- **Exercise goal**: Gather every line below that contains the string "Passwort", counting a match only when its letter case is identical.

* BEGIN *

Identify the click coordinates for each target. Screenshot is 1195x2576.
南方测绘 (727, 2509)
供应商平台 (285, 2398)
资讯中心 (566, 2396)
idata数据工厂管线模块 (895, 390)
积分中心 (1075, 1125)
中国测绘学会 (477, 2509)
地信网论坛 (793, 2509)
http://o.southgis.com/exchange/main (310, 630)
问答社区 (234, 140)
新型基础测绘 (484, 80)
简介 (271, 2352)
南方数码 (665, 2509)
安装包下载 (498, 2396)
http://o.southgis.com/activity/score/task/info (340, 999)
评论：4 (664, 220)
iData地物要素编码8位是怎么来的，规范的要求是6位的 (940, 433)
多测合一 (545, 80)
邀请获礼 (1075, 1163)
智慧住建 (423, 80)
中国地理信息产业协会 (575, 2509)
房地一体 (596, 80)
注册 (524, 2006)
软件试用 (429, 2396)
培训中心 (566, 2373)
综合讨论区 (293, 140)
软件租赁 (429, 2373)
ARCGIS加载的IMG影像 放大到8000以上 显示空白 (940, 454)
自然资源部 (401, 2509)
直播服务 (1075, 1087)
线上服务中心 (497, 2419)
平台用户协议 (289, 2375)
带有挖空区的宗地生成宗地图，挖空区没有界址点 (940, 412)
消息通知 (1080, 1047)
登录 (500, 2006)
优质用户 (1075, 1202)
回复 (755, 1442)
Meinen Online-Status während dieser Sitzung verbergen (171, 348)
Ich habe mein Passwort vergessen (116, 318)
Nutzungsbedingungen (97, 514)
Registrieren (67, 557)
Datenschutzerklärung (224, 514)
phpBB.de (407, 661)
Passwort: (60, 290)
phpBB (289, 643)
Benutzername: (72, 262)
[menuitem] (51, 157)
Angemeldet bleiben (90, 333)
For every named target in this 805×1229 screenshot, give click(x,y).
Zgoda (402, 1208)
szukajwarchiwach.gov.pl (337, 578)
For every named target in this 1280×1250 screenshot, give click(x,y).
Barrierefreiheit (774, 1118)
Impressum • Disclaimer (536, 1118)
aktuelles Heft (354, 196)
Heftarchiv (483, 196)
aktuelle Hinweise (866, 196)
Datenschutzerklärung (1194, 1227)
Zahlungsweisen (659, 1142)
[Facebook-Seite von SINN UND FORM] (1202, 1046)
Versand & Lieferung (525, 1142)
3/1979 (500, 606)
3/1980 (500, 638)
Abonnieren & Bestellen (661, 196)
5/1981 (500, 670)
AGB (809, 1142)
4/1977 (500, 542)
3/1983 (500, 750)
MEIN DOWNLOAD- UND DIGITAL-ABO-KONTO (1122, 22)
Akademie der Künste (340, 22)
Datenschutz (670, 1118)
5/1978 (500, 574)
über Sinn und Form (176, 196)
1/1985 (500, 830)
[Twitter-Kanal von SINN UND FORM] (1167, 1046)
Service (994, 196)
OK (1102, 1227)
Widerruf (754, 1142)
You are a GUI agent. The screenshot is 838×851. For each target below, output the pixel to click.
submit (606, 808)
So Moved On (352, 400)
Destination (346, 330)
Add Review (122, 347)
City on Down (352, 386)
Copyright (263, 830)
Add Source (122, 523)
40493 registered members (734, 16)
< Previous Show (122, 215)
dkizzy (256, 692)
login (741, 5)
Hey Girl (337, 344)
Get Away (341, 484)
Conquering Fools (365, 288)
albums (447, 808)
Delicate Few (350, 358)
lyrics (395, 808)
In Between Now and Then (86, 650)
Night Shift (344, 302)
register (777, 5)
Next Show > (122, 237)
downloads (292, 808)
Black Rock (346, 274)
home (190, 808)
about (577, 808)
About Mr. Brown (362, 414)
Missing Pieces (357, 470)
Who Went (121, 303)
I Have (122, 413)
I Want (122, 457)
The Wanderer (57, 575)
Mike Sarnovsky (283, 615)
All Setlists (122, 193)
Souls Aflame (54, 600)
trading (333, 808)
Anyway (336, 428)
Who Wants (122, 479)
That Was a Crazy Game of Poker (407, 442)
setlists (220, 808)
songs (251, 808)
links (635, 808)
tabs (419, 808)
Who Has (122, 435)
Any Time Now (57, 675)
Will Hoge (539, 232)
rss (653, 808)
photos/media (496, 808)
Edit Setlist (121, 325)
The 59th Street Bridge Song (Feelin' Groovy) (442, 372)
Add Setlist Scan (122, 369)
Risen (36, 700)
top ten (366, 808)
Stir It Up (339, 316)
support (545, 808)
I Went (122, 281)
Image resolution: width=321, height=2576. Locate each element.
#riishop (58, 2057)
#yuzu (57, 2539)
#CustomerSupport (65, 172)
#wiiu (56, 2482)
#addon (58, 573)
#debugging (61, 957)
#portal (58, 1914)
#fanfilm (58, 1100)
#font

* END *

- **Solution to the exercise**:
Ich habe mein Passwort vergessen (116, 318)
Passwort: (60, 290)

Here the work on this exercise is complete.